Today, Gatorade pledged to take flame-retardants out of their sport’s drinks after a high-school student raised awareness about the issue. Sarah Kavanagh, a 15-yr old student, collected upwards of 200,000 signatures in a Change.org-petition campaign for Gatorade to remove brominated-vegetable oil (BVO) from their sports beverages. Gatorade agreed on Jan. 25 to comply and Kavanagh will tell her story on Dr. Oz on Wed., Jan. 30, 2013.
Gatorade has become synonymous with athletic victories and as such is a popular drink for ahtletes of all ages (see the slidewhow). Kavanagh is no different. The sophomore and a member of a local volleyball team in Hattiesburg, Mississippi, said she first became aware of BVO when she searched the internet for the ingredients of the Orange Gatorade she was drinking.
When Kavanagh read about BVO, she immediately dumped out the remainder of her drink. "When I went to Change.org to start my petition, I thought it might get a lot of support because no one wants to gulp down flame retardant, especially from a drink they associate with being healthy,” said Kavanagh after hearing about the victory.
The ingredient BVO to date will still be in a number of other PepsiCo and Coca-Cola products like Fresca, Mountain Dew, PowerAde, as well as energy drinks like Amp and cocktail mixers like Tom Collins (link here for a list of all drinks that contain BVO).
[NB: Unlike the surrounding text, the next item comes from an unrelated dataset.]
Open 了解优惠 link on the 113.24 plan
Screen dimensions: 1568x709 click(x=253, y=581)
Brominated vegetable oil is used to stabilize citrus flavored drinks and has been used by the soft drink industry since 1931.
Kavanagh says her petition was inspired in part by a Scientific American article linking BVO to chemical residues inside children, contamination of breast milk, and brominated flame retardants’ connections to “neurological development, reduced fertility, early onset of puberty and altered thyroid hormones.”
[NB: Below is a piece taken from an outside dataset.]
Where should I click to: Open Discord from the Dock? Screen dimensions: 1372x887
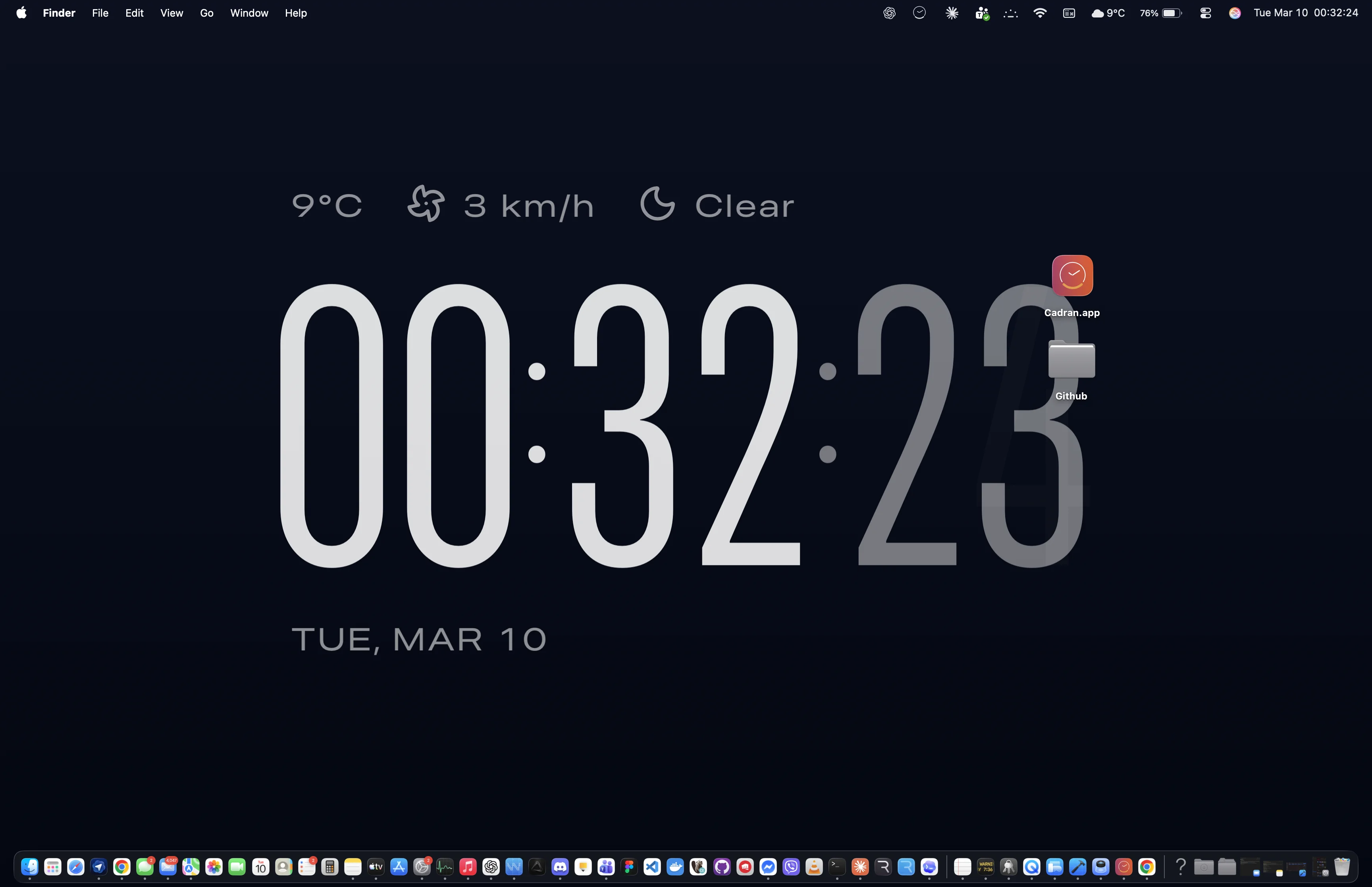point(560,867)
“Sarah’s petition is one of the most popular consumer-oriented campaigns we’ve ever seen on Change.org,” said Pulin Modi, Senior Campaigner at Change.org. “Her campaign is a great example of the shift in power we’re seeing between businesses and their customers. Companies like Gatorade can no longer sit back as thousands of consumers are asking for a change -- they’re compelled to do something about it.”